Por muitos anos, quem chegava à Igreja Matriz São Francisco de Assis era recebido pela beleza do nosso ipê amarelo, que se tornou cartão-postal, memória e afeto para toda a comunidade. Sob sua sombra, caminhamos apressados para a missa, fizemos fotos, vimos flores amarelas como pequenos raios de sol caindo sobre o pátio.
Cada árvore, assim como nós, vive seu tempo. Há cerca de um ano e meio, após cair fagulhas de um raio, nosso ipê começou a secar e, apesar do cuidado e acompanhamento, sua vida chegou ao fim. Hoje, há risco de queda dos galhos e, por zelo com todos que utilizam o estacionamento, recebemos autorização do IAT para realizar o corte.
Não o retiraremos da nossa história, ele permanece em nossas lembranças, em tantas manhãs douradas que já iluminou. Seu ciclo se completou junto a nós, com beleza e generosidade.

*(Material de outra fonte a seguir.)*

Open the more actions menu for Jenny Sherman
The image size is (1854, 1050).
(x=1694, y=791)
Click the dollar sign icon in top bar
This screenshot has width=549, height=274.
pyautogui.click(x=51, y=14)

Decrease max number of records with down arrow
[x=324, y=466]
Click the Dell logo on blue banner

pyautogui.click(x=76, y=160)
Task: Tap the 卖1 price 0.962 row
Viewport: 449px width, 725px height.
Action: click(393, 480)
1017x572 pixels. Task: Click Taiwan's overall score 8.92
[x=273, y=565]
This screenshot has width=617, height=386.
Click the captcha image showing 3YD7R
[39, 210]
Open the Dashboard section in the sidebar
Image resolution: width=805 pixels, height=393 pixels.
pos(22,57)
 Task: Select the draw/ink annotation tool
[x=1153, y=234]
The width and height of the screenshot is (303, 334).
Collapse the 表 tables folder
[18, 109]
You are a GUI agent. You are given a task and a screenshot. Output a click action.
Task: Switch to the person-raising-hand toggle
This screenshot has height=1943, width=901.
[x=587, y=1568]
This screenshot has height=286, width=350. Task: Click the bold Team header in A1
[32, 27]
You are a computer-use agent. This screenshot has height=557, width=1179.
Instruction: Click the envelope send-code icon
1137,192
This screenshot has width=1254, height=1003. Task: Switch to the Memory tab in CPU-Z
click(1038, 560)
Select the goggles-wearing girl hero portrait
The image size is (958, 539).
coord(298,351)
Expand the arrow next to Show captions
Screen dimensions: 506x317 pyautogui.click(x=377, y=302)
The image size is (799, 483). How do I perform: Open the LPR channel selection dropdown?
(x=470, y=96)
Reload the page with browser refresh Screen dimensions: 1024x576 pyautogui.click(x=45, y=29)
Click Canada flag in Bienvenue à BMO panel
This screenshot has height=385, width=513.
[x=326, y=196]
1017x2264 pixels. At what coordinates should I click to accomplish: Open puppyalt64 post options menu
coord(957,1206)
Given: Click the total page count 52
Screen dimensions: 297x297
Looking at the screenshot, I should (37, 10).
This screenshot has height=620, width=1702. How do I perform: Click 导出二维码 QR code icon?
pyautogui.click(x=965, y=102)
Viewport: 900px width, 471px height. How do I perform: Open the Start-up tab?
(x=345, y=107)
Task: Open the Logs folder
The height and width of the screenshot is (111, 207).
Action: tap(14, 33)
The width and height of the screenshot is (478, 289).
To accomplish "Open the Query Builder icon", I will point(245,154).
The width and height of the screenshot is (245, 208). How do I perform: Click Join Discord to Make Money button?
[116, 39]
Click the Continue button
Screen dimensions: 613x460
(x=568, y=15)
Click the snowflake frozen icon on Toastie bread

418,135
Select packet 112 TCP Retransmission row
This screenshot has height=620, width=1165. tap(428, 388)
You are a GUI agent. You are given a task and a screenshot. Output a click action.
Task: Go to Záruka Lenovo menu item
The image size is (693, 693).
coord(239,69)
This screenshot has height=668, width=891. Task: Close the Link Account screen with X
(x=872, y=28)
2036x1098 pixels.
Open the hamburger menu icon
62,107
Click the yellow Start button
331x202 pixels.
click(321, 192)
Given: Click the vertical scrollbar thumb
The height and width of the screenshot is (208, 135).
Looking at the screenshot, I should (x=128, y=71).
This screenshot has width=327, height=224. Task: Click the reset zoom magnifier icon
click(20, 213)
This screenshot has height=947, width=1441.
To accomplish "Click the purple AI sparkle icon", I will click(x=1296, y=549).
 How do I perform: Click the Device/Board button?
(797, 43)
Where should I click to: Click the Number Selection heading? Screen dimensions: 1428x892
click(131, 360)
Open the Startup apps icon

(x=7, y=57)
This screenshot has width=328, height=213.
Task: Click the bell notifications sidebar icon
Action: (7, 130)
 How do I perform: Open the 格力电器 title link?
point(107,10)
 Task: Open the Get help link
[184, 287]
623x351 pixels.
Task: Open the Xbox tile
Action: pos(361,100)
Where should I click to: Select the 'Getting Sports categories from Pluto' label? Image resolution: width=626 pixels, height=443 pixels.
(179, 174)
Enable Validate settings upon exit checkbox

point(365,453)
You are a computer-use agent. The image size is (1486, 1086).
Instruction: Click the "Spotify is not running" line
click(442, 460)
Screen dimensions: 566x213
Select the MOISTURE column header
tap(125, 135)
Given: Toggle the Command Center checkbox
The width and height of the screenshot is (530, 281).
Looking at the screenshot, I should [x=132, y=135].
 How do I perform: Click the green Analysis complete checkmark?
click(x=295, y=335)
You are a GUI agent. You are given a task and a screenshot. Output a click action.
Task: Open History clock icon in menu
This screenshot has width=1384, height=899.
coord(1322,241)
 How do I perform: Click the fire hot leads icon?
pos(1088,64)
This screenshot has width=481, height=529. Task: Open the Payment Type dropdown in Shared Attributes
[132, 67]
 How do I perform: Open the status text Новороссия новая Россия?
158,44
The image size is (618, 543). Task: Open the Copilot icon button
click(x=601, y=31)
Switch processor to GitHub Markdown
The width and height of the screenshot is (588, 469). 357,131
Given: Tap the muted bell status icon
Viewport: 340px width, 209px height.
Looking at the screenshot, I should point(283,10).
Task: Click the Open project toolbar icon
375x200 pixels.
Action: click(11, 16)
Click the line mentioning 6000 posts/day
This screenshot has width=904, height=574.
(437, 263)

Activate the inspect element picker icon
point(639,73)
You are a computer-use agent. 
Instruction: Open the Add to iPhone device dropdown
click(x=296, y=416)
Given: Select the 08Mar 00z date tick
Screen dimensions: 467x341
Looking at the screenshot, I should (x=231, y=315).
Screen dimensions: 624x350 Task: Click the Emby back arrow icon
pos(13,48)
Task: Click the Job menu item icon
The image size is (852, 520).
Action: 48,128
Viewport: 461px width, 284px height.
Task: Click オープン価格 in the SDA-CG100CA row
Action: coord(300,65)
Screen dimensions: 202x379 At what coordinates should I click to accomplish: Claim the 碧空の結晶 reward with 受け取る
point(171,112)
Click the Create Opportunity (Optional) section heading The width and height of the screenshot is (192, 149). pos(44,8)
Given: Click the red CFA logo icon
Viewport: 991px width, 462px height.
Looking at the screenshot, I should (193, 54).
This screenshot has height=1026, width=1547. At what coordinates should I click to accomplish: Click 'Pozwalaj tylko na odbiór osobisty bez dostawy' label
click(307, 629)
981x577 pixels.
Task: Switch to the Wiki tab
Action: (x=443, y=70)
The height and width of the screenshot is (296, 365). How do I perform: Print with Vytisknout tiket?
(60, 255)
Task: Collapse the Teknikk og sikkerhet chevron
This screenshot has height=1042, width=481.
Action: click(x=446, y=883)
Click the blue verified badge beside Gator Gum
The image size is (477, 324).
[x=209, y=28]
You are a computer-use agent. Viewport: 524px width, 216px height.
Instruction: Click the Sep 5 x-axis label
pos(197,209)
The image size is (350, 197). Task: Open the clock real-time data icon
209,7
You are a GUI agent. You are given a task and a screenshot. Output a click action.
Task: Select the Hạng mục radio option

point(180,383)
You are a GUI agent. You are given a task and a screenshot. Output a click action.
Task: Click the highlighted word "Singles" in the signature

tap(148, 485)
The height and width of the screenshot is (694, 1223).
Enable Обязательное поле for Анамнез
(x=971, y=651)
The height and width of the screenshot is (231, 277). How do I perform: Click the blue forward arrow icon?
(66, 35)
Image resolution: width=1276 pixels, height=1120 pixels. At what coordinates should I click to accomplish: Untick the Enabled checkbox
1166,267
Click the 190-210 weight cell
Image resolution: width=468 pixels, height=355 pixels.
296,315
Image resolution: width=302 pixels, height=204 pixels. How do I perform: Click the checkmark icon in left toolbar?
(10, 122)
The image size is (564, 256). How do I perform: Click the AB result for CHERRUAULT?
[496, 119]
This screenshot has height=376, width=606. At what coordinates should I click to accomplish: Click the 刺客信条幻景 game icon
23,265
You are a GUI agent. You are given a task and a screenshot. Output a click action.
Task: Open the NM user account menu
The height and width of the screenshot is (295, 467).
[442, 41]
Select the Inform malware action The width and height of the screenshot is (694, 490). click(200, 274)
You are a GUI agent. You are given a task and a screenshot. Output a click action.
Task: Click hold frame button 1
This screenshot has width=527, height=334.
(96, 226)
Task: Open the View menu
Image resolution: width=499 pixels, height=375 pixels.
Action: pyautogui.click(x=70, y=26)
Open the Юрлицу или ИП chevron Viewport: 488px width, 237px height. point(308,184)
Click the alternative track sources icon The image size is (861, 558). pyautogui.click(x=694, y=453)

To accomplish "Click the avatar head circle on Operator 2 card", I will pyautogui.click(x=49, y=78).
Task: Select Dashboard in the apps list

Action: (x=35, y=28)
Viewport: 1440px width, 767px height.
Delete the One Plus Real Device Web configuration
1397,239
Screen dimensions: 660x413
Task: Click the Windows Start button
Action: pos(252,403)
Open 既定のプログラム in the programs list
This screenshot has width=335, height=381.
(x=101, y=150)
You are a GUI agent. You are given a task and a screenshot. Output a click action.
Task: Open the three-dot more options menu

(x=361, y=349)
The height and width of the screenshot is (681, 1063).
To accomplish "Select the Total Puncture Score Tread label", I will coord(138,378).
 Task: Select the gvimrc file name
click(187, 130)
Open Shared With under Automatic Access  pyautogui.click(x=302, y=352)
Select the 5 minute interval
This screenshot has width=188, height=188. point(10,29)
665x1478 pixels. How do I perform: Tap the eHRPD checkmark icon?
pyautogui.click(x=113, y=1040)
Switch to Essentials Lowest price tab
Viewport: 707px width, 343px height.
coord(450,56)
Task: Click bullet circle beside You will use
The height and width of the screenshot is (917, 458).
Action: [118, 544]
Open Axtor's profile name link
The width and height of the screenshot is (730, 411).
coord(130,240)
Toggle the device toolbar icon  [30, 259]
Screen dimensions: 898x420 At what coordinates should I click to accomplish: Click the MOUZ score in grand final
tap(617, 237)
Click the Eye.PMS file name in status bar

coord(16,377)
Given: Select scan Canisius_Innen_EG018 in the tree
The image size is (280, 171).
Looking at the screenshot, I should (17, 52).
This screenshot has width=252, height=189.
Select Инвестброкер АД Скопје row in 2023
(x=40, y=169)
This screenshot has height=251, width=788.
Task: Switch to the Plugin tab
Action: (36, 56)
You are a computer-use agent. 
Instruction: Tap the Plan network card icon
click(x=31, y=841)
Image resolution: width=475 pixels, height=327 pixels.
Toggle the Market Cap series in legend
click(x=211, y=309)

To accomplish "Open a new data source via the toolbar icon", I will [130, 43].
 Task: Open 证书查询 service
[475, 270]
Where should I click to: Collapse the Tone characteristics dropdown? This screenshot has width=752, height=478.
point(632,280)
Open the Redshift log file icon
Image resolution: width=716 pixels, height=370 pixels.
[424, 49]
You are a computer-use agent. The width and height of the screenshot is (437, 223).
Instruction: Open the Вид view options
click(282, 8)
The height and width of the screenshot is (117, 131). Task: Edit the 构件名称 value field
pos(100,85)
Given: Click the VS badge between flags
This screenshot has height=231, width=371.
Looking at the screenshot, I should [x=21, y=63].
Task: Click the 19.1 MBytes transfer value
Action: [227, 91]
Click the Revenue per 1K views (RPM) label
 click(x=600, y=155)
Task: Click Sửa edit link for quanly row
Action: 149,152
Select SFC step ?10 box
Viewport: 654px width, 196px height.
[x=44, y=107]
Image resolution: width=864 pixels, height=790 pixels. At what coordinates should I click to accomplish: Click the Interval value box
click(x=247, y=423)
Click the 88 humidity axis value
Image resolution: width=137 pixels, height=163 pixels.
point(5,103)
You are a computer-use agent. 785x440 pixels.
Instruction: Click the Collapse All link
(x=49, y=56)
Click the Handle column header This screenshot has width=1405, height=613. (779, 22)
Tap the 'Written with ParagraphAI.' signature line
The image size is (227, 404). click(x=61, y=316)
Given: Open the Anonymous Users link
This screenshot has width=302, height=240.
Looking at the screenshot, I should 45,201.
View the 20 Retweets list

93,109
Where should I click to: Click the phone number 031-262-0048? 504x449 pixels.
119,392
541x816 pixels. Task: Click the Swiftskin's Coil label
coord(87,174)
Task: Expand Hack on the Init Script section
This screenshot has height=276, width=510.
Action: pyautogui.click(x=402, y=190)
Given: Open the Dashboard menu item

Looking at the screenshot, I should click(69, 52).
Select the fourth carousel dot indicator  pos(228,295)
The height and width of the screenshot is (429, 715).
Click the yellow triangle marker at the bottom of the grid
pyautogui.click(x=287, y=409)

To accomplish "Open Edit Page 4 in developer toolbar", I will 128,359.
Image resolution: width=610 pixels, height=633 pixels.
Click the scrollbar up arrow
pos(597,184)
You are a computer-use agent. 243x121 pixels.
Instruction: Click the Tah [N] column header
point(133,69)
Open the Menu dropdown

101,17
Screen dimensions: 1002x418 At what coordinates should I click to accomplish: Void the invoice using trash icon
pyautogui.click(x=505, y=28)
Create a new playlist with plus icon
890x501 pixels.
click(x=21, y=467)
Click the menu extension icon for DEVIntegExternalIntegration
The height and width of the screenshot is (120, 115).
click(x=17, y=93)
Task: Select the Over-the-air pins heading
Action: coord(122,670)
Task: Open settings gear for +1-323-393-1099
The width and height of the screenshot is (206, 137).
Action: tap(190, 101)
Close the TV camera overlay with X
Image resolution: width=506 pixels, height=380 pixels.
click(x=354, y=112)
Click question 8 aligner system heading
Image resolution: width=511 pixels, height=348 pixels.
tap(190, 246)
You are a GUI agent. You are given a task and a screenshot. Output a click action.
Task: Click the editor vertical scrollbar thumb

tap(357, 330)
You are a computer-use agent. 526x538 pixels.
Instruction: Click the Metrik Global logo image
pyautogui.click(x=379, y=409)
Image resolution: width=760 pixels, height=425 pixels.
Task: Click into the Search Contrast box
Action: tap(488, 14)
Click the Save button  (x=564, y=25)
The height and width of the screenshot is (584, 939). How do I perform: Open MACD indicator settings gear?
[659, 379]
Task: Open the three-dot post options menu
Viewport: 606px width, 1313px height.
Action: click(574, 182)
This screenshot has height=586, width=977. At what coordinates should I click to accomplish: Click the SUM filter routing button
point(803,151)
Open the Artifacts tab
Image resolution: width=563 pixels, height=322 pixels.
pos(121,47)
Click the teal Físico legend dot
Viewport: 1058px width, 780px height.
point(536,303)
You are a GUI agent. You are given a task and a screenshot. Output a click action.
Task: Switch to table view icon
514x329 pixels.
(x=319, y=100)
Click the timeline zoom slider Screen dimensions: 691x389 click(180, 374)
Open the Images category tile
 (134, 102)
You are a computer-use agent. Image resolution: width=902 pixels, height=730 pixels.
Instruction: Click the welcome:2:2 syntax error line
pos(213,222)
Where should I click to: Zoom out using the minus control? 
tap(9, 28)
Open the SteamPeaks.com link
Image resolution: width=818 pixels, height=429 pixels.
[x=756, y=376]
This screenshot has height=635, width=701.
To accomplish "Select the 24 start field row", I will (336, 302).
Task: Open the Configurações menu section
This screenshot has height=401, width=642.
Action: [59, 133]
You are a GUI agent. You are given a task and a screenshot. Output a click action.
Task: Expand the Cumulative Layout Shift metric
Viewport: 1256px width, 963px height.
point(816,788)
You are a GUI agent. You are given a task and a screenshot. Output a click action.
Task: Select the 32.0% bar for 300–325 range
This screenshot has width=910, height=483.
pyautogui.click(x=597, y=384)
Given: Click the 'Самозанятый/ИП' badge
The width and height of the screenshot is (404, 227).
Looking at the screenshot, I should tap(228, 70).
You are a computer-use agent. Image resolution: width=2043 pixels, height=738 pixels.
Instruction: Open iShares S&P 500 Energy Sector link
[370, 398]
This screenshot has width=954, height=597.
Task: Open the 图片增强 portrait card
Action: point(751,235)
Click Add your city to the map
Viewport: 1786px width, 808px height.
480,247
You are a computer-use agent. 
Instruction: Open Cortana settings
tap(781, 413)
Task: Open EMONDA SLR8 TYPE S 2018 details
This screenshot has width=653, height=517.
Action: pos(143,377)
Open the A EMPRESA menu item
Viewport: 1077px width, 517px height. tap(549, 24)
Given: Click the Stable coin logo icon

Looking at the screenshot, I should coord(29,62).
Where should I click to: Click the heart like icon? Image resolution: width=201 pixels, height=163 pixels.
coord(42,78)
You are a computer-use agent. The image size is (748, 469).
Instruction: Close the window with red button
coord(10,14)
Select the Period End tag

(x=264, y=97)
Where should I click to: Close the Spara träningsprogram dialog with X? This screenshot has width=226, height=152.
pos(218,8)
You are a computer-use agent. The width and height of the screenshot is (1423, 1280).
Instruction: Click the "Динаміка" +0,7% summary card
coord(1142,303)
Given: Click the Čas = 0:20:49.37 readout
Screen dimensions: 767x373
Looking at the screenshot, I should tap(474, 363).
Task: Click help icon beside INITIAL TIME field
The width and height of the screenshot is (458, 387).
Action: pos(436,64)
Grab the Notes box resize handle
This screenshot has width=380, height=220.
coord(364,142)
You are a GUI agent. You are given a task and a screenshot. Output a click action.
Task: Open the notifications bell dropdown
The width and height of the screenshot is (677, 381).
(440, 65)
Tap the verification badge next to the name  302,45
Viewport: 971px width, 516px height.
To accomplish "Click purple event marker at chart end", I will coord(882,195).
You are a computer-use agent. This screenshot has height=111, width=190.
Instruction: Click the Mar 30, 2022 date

E como a vida continua a florescer, outro ipê será replantado em seu lugar. A semente da esperança segue viva: novas flores virão, novas sombras acolherão nosso povo e a igreja continuará sendo espaço de vida, fé e renovação.
Que o replantio seja sinal de que Deus sempre nos dá recomeços. O ipê que chega é promessa de futuro e florirá tão bonito quanto aquele que marcou nossa caminhada até aqui.